-- INPUT MATERIAL follows --

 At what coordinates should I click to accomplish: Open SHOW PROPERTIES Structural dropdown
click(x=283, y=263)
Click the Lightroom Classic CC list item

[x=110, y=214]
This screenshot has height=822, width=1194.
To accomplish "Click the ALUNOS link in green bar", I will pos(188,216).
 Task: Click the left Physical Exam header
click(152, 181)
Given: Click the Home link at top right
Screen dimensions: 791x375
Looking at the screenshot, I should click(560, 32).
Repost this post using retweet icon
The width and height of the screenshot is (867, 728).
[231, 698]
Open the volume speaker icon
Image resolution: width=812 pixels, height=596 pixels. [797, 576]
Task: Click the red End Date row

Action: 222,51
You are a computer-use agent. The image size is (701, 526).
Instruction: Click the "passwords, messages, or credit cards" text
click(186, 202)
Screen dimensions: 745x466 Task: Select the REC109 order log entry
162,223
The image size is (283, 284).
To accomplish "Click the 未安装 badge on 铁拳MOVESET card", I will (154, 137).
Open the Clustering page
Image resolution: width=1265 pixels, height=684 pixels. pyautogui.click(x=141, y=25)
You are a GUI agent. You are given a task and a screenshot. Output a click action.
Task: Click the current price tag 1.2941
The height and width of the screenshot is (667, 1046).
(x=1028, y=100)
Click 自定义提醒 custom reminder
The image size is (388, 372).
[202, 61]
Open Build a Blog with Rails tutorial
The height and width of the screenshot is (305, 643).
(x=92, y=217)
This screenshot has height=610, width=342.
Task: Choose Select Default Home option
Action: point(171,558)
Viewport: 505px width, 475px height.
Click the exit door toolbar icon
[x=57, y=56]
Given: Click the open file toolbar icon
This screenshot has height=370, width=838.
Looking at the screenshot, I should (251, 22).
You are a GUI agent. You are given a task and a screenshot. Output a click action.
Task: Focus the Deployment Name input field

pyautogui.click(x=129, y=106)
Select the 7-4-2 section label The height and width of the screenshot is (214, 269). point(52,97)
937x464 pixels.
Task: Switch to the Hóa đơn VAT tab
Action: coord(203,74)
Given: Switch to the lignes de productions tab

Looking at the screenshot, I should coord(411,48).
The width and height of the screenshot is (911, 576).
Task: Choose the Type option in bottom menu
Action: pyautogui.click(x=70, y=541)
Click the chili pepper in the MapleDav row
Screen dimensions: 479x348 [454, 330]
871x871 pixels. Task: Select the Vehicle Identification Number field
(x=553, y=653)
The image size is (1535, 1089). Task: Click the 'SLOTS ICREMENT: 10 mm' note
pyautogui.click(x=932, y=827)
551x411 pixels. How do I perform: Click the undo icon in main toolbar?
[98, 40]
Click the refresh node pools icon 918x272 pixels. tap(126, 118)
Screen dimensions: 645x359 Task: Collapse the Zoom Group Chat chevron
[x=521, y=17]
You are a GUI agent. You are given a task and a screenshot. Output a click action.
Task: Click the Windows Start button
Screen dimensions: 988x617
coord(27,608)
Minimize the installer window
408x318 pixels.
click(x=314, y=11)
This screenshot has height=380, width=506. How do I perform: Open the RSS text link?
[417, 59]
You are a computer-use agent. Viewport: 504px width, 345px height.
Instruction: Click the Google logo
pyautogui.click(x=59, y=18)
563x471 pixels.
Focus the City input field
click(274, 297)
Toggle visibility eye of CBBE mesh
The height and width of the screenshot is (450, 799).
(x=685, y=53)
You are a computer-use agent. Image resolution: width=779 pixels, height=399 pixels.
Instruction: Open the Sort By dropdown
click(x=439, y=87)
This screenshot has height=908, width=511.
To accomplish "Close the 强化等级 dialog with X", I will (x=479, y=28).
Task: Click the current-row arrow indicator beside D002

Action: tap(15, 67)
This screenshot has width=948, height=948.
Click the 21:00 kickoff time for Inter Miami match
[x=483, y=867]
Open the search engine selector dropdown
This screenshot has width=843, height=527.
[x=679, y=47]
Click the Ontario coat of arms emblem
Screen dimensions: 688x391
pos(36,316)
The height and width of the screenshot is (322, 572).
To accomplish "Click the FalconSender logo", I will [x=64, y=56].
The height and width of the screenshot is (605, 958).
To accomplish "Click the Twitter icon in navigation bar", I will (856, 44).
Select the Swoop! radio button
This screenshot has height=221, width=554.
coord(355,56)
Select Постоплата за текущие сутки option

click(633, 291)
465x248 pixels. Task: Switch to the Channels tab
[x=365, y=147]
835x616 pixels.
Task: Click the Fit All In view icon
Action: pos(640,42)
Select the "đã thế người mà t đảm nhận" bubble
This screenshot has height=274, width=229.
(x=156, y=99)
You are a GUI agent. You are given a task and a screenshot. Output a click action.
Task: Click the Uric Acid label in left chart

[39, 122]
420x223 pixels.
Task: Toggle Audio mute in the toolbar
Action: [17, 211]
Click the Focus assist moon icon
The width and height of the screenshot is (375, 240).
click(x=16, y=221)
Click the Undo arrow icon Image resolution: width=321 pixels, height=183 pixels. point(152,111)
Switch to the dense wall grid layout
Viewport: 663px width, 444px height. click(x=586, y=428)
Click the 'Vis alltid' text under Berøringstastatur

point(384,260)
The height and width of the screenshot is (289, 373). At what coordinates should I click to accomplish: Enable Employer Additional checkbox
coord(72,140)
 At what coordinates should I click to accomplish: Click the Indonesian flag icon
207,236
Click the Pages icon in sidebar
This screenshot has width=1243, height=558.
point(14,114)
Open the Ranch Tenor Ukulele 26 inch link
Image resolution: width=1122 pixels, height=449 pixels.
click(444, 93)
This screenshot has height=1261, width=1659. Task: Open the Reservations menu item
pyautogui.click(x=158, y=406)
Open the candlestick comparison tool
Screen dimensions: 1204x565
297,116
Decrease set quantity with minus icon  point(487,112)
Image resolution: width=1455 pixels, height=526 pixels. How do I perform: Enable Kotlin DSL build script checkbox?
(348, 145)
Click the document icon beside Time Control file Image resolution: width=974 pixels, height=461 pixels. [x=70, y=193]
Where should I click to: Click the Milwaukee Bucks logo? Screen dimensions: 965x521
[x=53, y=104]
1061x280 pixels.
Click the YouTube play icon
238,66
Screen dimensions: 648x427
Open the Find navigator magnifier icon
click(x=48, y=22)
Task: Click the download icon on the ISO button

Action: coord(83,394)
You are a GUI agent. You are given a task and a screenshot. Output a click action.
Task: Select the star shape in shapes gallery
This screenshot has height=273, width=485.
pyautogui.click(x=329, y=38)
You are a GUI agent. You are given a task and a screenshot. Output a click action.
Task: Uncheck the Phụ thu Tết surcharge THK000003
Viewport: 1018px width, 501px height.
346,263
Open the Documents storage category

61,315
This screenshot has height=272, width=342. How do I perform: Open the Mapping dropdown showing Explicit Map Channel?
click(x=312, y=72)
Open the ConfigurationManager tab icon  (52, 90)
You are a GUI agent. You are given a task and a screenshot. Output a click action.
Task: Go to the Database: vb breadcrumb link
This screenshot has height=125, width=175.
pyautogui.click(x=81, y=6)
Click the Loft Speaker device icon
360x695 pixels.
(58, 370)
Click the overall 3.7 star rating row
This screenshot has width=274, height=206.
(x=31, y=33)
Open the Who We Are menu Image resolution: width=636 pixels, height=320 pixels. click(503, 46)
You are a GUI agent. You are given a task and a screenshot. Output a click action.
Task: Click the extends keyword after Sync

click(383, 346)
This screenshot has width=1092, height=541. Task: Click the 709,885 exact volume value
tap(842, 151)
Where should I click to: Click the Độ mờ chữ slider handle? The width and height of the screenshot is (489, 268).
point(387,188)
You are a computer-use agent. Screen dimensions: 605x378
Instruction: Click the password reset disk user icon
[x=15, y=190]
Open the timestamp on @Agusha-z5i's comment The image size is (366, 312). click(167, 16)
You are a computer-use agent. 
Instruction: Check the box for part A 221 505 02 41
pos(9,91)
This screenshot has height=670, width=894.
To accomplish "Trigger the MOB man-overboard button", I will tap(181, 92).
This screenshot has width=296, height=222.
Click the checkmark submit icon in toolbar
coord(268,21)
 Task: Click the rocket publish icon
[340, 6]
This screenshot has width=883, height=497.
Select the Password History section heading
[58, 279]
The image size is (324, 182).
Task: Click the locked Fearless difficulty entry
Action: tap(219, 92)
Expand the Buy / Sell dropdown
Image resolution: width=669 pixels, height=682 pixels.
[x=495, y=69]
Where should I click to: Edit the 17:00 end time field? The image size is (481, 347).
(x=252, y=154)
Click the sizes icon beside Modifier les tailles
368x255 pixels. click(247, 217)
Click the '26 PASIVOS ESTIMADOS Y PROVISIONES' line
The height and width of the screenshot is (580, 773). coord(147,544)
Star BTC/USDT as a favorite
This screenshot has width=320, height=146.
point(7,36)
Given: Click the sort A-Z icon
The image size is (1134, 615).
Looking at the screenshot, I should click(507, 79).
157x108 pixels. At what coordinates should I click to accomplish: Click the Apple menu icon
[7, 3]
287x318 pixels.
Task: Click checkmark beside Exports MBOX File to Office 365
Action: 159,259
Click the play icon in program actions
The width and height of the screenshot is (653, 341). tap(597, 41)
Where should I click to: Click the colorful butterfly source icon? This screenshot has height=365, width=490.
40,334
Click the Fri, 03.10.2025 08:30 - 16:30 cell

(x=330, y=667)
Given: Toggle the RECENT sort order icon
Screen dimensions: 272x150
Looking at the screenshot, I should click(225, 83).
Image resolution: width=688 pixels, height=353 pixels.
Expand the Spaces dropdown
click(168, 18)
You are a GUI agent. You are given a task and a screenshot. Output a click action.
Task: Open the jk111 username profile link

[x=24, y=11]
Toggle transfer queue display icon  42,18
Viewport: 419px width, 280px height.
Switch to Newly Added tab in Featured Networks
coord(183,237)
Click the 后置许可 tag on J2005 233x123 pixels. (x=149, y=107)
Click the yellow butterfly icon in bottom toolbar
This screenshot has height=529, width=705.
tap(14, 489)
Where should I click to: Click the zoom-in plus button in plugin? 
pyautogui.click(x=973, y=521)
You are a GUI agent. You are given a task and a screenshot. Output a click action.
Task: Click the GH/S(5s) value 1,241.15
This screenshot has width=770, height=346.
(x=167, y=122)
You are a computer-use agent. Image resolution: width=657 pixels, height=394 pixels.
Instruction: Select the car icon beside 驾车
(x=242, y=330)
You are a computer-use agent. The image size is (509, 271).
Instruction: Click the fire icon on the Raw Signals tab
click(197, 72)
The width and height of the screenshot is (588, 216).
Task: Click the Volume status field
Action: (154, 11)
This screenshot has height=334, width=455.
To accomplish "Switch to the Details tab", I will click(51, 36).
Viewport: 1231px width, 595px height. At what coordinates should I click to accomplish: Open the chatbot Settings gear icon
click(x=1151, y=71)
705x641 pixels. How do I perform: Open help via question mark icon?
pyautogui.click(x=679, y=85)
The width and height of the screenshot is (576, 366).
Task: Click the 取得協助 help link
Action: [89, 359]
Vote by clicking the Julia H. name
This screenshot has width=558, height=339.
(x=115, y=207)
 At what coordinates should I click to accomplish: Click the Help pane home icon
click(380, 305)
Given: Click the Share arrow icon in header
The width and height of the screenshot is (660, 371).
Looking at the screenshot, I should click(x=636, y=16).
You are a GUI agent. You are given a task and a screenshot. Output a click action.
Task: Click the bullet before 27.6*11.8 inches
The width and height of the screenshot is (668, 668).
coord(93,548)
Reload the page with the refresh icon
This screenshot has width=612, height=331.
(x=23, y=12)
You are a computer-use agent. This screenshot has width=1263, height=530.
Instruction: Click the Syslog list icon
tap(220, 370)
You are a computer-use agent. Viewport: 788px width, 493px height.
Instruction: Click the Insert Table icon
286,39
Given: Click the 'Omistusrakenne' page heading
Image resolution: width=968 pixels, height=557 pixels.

-- INPUT MATERIAL concluded --

**PROBLEM DETAILS:**
Check each line above for the word "will" and copy the ones that have it.

**SOLUTION BELOW:**
To accomplish "Click the ALUNOS link in green bar", I will pos(188,216).
To accomplish "Click the 未安装 badge on 铁拳MOVESET card", I will (154, 137).
To accomplish "Close the 强化等级 dialog with X", I will (x=479, y=28).
To accomplish "Click the FalconSender logo", I will [x=64, y=56].
To accomplish "Click the Twitter icon in navigation bar", I will (856, 44).
To accomplish "Trigger the MOB man-overboard button", I will tap(181, 92).
To accomplish "Switch to the Details tab", I will click(51, 36).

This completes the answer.